-- Problem description --
Copy out the listing below verbatim, from its first line through the line containing "Looking at the screenshot, I should (x=17, y=162).", with both of those lines included.

-- Data shown --
----------------
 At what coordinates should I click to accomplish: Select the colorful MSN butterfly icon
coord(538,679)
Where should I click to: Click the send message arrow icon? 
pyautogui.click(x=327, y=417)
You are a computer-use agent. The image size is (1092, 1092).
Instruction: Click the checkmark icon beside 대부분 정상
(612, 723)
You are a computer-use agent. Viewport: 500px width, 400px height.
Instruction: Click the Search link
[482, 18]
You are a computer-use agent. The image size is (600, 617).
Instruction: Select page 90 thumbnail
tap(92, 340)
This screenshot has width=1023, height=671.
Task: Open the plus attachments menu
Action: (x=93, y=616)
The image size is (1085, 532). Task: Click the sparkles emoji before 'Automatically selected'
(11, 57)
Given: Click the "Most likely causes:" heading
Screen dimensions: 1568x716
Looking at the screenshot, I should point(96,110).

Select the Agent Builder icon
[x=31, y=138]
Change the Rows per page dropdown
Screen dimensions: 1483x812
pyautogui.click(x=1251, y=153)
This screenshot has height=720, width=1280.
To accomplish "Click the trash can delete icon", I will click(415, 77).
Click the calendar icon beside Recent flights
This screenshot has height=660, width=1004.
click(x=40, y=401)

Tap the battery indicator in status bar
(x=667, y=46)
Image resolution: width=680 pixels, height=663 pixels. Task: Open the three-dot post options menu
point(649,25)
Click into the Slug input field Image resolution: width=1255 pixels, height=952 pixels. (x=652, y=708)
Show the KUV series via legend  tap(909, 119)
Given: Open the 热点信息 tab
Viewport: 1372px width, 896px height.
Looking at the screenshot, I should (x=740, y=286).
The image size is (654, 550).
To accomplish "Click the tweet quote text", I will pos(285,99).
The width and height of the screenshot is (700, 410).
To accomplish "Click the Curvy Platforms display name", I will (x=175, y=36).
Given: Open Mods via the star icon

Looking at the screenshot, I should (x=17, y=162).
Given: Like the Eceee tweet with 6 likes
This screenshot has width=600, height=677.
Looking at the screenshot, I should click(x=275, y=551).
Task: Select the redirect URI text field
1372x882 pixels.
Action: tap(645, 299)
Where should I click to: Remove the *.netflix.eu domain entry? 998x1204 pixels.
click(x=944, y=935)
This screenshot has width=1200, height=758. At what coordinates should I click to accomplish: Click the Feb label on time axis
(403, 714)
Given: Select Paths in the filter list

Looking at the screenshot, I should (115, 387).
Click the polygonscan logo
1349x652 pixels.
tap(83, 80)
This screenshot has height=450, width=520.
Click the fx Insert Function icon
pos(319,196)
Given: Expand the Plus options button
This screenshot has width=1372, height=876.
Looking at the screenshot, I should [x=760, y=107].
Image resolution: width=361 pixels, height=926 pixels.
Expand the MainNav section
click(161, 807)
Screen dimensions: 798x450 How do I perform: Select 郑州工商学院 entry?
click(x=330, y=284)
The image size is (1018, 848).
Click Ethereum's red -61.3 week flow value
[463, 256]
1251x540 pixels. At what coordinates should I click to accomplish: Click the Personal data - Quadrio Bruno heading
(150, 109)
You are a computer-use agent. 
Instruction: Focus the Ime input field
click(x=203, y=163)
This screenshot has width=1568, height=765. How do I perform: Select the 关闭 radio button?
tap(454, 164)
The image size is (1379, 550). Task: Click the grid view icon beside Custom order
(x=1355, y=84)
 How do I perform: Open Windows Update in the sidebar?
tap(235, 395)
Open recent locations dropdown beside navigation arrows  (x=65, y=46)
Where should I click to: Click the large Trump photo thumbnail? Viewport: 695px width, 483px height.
----------------
-- Output of the exercise --
 At what coordinates should I click to accomplish: Select the colorful MSN butterfly icon
coord(538,679)
Where should I click to: Click the send message arrow icon? 
pyautogui.click(x=327, y=417)
You are a computer-use agent. The image size is (1092, 1092).
Instruction: Click the checkmark icon beside 대부분 정상
(612, 723)
You are a computer-use agent. Viewport: 500px width, 400px height.
Instruction: Click the Search link
[482, 18]
You are a computer-use agent. The image size is (600, 617).
Instruction: Select page 90 thumbnail
tap(92, 340)
This screenshot has width=1023, height=671.
Task: Open the plus attachments menu
Action: (x=93, y=616)
The image size is (1085, 532). Task: Click the sparkles emoji before 'Automatically selected'
(11, 57)
Given: Click the "Most likely causes:" heading
Screen dimensions: 1568x716
Looking at the screenshot, I should point(96,110).

Select the Agent Builder icon
[x=31, y=138]
Change the Rows per page dropdown
Screen dimensions: 1483x812
pyautogui.click(x=1251, y=153)
This screenshot has height=720, width=1280.
To accomplish "Click the trash can delete icon", I will click(415, 77).
Click the calendar icon beside Recent flights
This screenshot has height=660, width=1004.
click(x=40, y=401)

Tap the battery indicator in status bar
(x=667, y=46)
Image resolution: width=680 pixels, height=663 pixels. Task: Open the three-dot post options menu
point(649,25)
Click into the Slug input field Image resolution: width=1255 pixels, height=952 pixels. (x=652, y=708)
Show the KUV series via legend  tap(909, 119)
Given: Open the 热点信息 tab
Viewport: 1372px width, 896px height.
Looking at the screenshot, I should (x=740, y=286).
The image size is (654, 550).
To accomplish "Click the tweet quote text", I will pos(285,99).
The width and height of the screenshot is (700, 410).
To accomplish "Click the Curvy Platforms display name", I will (x=175, y=36).
Given: Open Mods via the star icon

Looking at the screenshot, I should (x=17, y=162).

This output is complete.